The only buses available are intended for the pre-kindergarten students and those students in special education, which means the remainder of the student population, totaling 1,021 children, must walk, bicycle or carpool to school.
“We’re trying to increase the biking and walking, so we can decrease all of the cars in the carpool,” said Cindy Davis, principal at Shelley Elementary.
Several years ago, Shelley Elementary staff invited the mayor and city council to learn the difficulties the students face in trying to walk and bicycle to school because of the lack of sidewalks and speed deterrents.
School officials wanted to apply for the grant, Davis said, because they did not want to rely solely on the town for the necessary funds.
It was important that school officials met with the mayor and city council to learn about budget constraints and realize it was necessary to apply for Safe Routes to School (SRTS) funds, Davis said.
“We wanted to be proactive, as well as asking others to be proactive on our behalf,” Davis said.
To create a safer walking environment and promote walking and bicycling, officials at Shelley Elementary School collaborated with the city of American Fork to apply for SRTS funding through Utah Department of Transportation (UDOT).
In fall 2007, UDOT awarded Shelley Elementary with two SRTS grants—an $8,000 grant for non- infrastructure activities and a $150,000 grant for infrastructure projects.
The $150,000 grant, which the city of American Fork matched to total $300,000 in funding, will be used to install sidewalks around the school. Shelley Elementary officials already have worked with city engineers to outline an engineering plan, which was implemented in spring 2008.
The infrastructure projects likely will be completed by the end of 2009, Davis said.
And with the $8,000 grant, supplies and incentives such as bicycle helmets, bicycles and pedometers have been purchased to increase participation at the annual school Bike Rodeo and Walk to School Day.
For the past few years, the PTA has organized a Bike Rodeo for the students.

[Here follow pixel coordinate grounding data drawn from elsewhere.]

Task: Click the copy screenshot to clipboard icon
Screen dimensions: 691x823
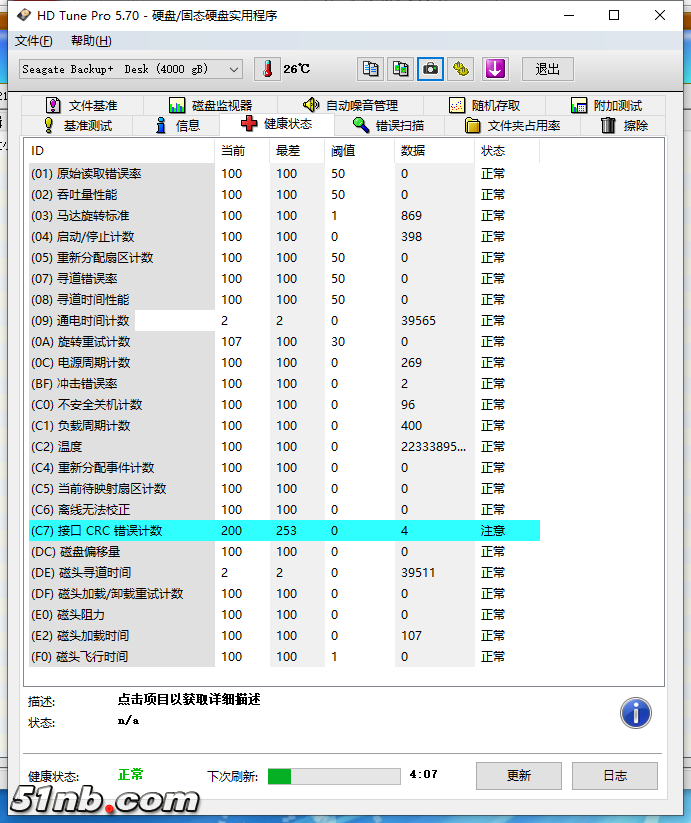Action: coord(400,69)
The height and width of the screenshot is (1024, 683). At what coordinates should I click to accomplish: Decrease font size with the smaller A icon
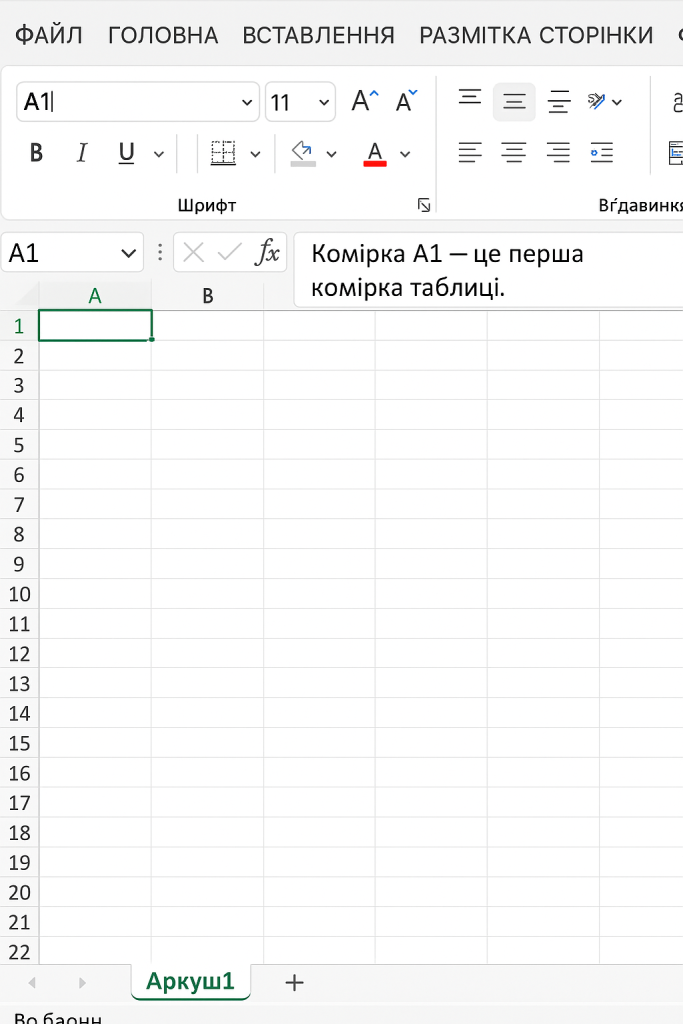click(407, 101)
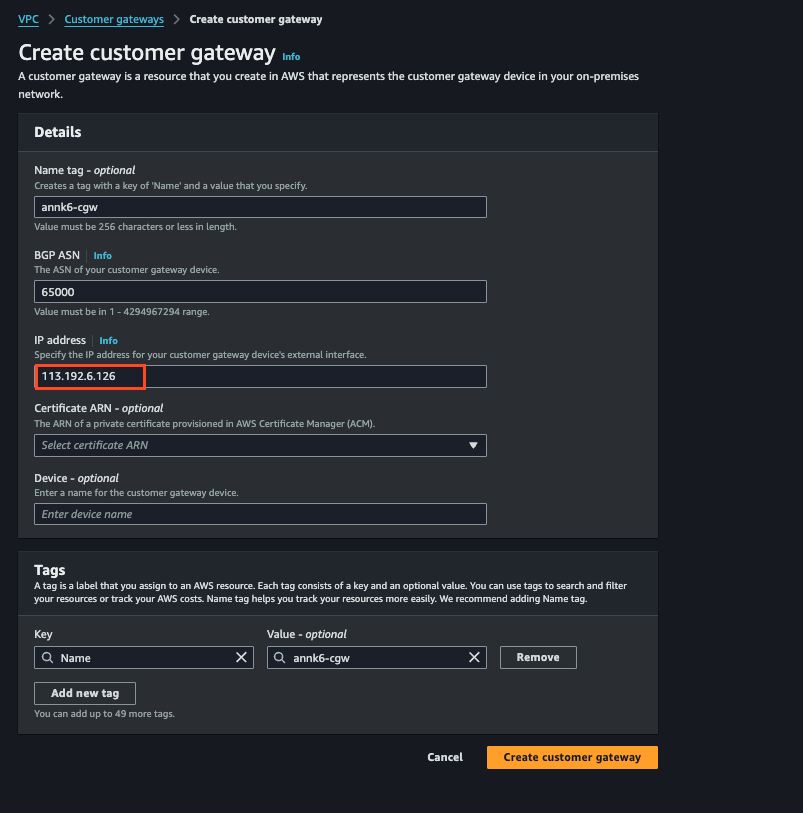Click the search icon in Key field

[x=47, y=658]
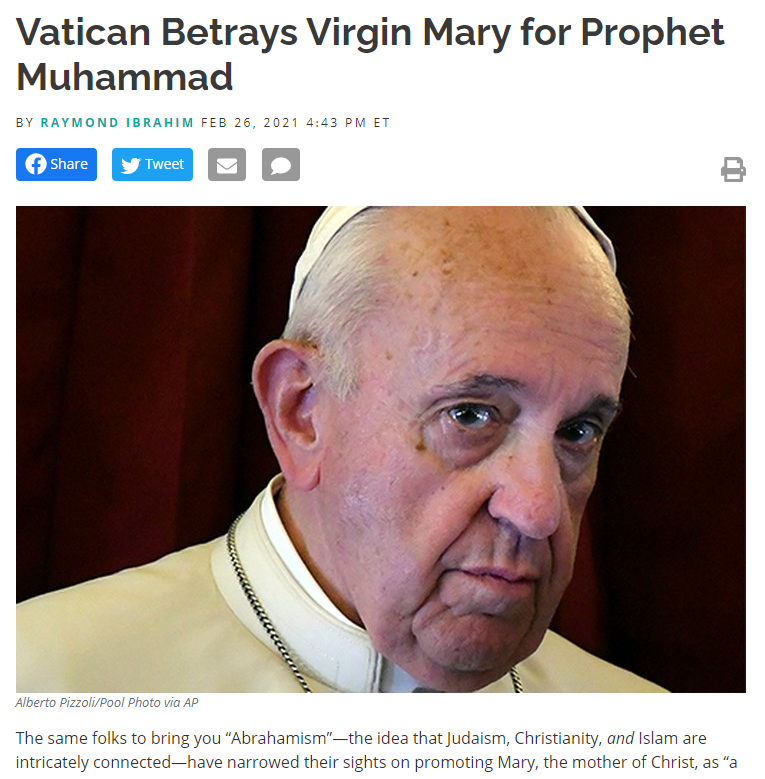Open author Raymond Ibrahim's page
Viewport: 765px width, 779px height.
[x=117, y=123]
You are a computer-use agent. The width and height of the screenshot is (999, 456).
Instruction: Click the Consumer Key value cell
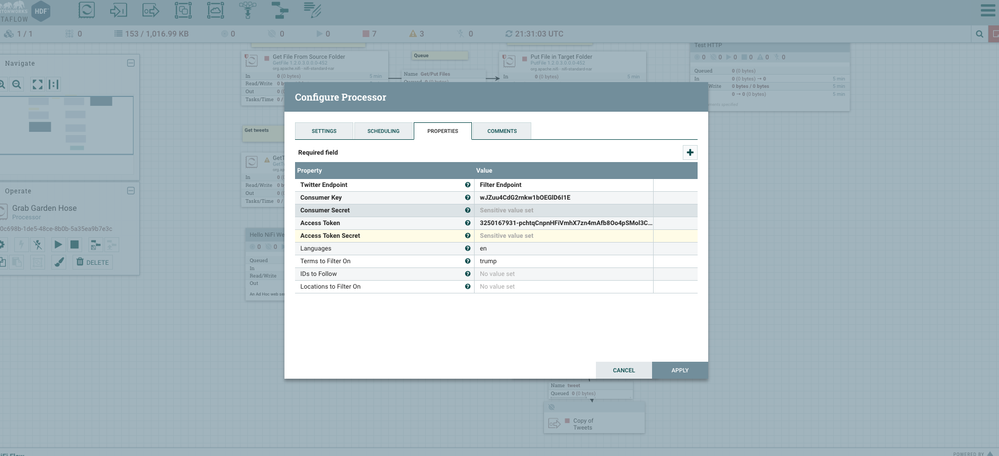564,198
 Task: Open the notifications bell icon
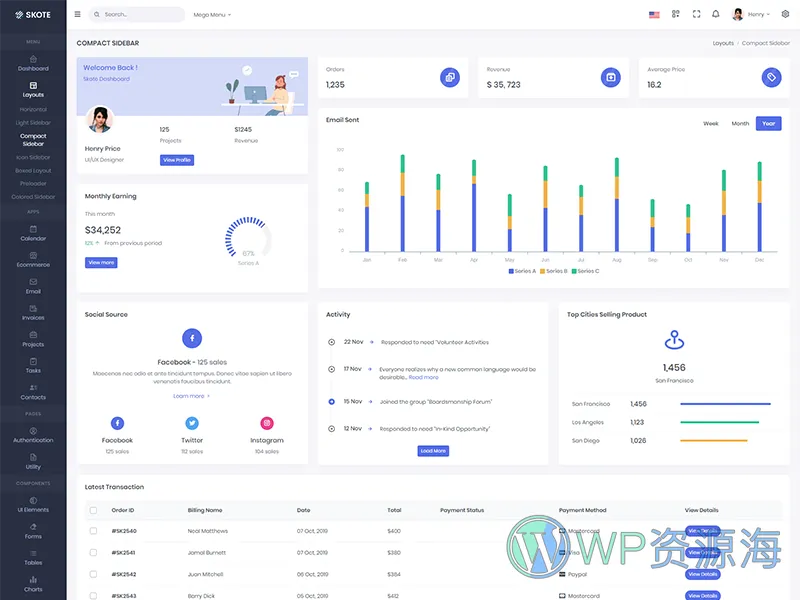715,14
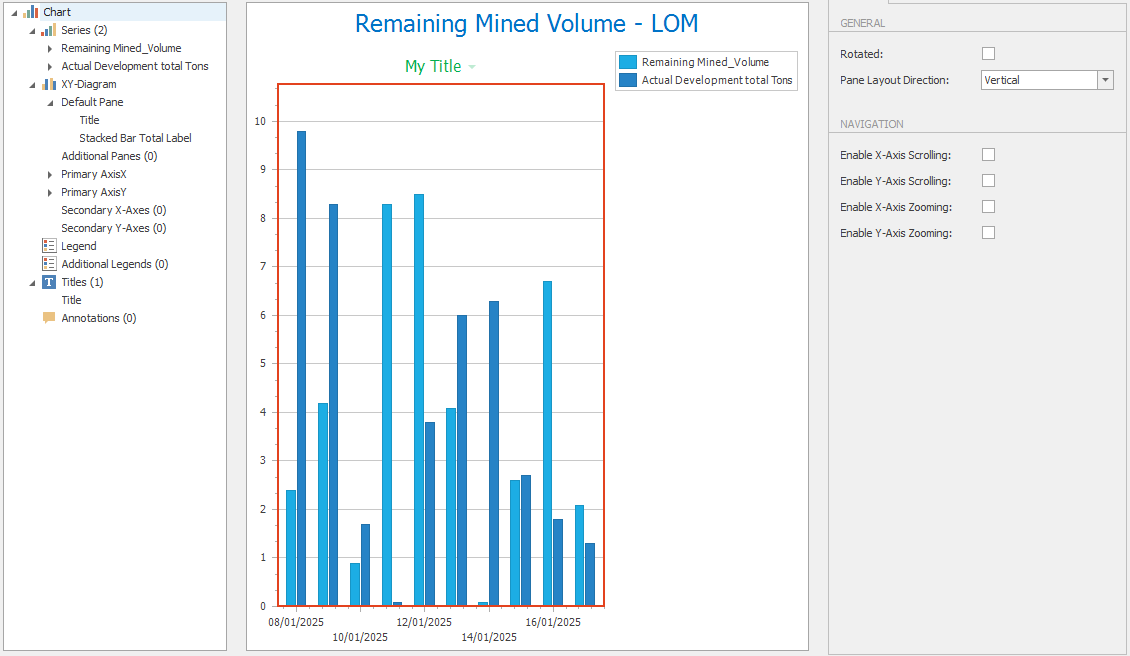Click the My Title pane title text
Image resolution: width=1130 pixels, height=656 pixels.
coord(433,67)
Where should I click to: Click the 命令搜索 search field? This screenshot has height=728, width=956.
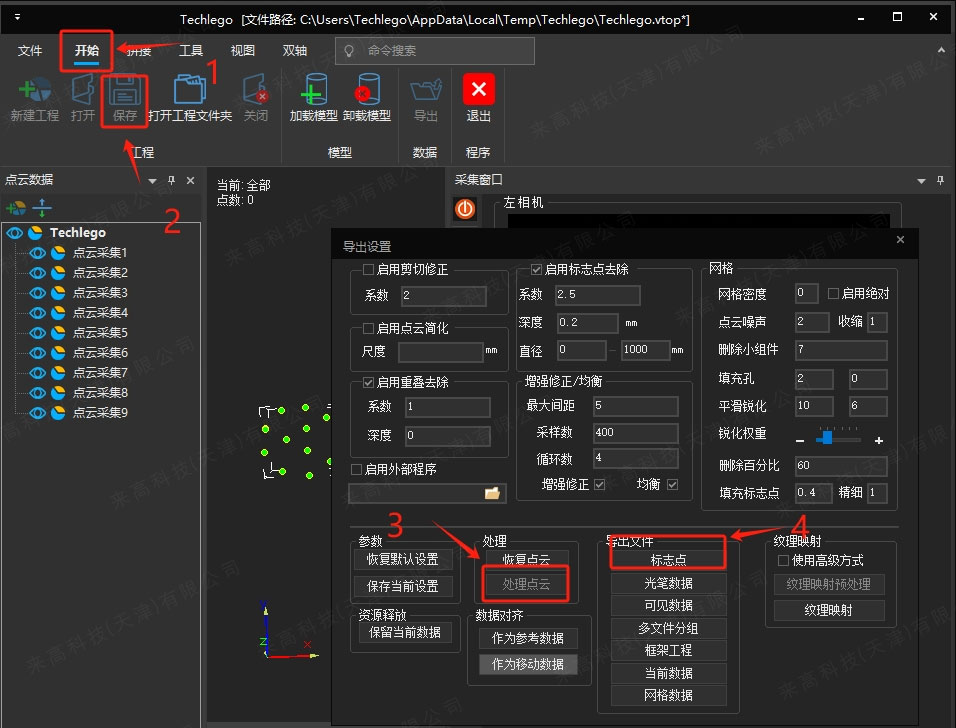point(445,51)
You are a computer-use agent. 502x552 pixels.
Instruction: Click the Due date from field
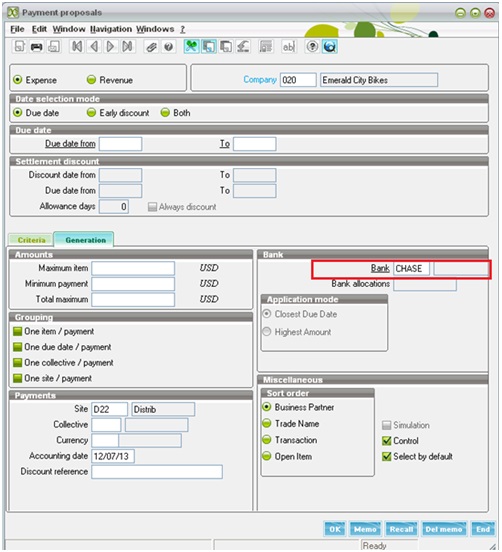120,144
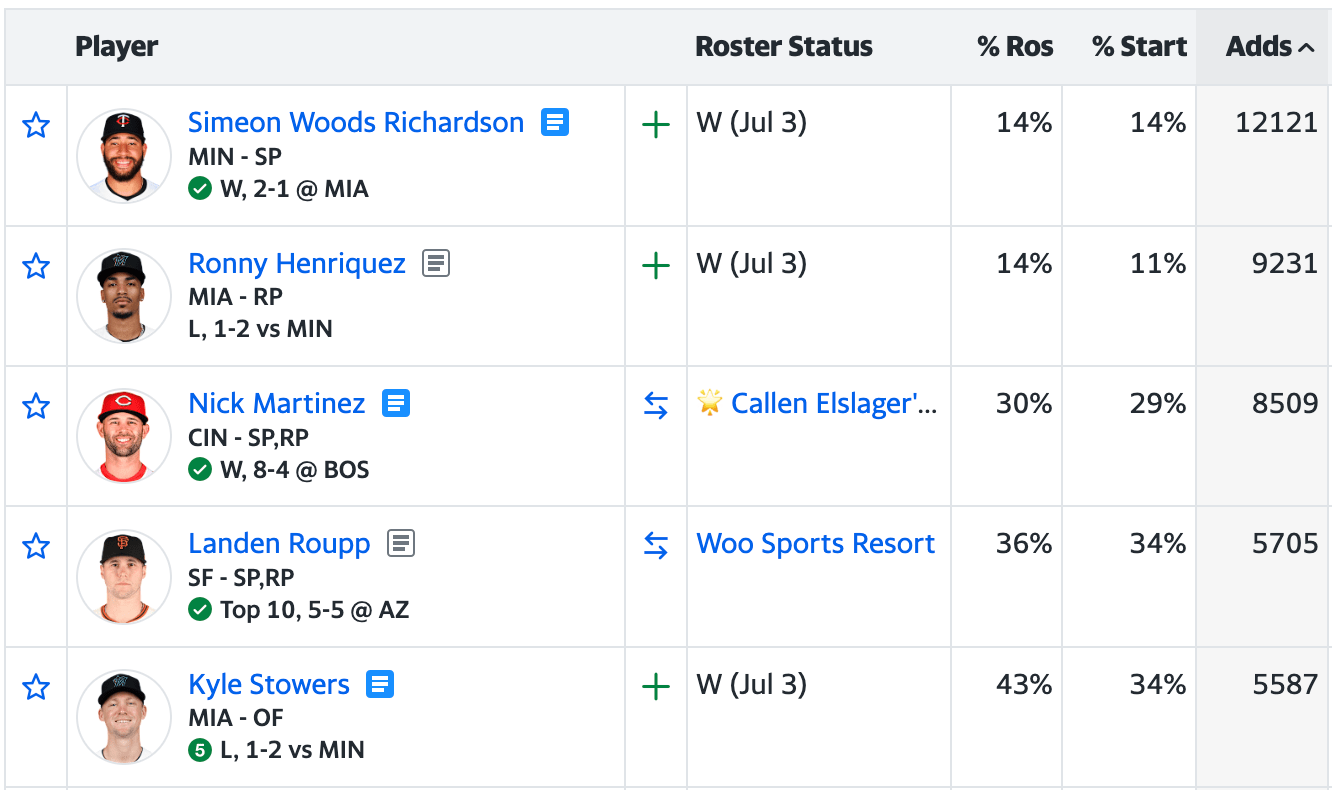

PTA members invite the police department and the fire department to come to the school and check the students’ bicycles and run bicycle courses.
The 2008 Bike Rodeo was held one Friday afternoon in May, Davis said, and it was larger than in years past, thanks to the grant.
There were 200 bicycle helmets distributed to the students during the Bike Rodeo, and teachers awarded bicycles to the students who won the school’s bicycle safety essay contest. And to promote walking, teachers passed out 1,000 pedometers, purchased with the grant money, to the students to participate in a walking contest to see who could walk the most steps in four days.
“We determined our students combined could have walked to New York and back three times,” Davis said of the event’s success.
“Everyone was really onboard and having a good time for the contest’s sake, but we hope in the end it’s not just the contest,” Davis said. “We hope it will really start to establish healthier patterns and get more cars off the road and more kids walking on the sidewalks.”
Every year that Shelley Elementary hosts Walk to School Day, the students receive snacks once they arrive at school. With the additional incentive of a pedometer, Davis said residents from nearby neighborhoods commented that they had never seen so many families walking together.
“In the short term, this year it has been the re-enforcers like the snacks, the pedometers, the bike helmets and the bikes,” Davis said of the high number of students walking and bicycling. “In the long term, for parents to feel comfortable with kids walking and bicycling to school, we have to make our roads safe.”
“To provide a safe environment for kids and to promote walking and bicycling, it takes a lot of people working together,” Davis said.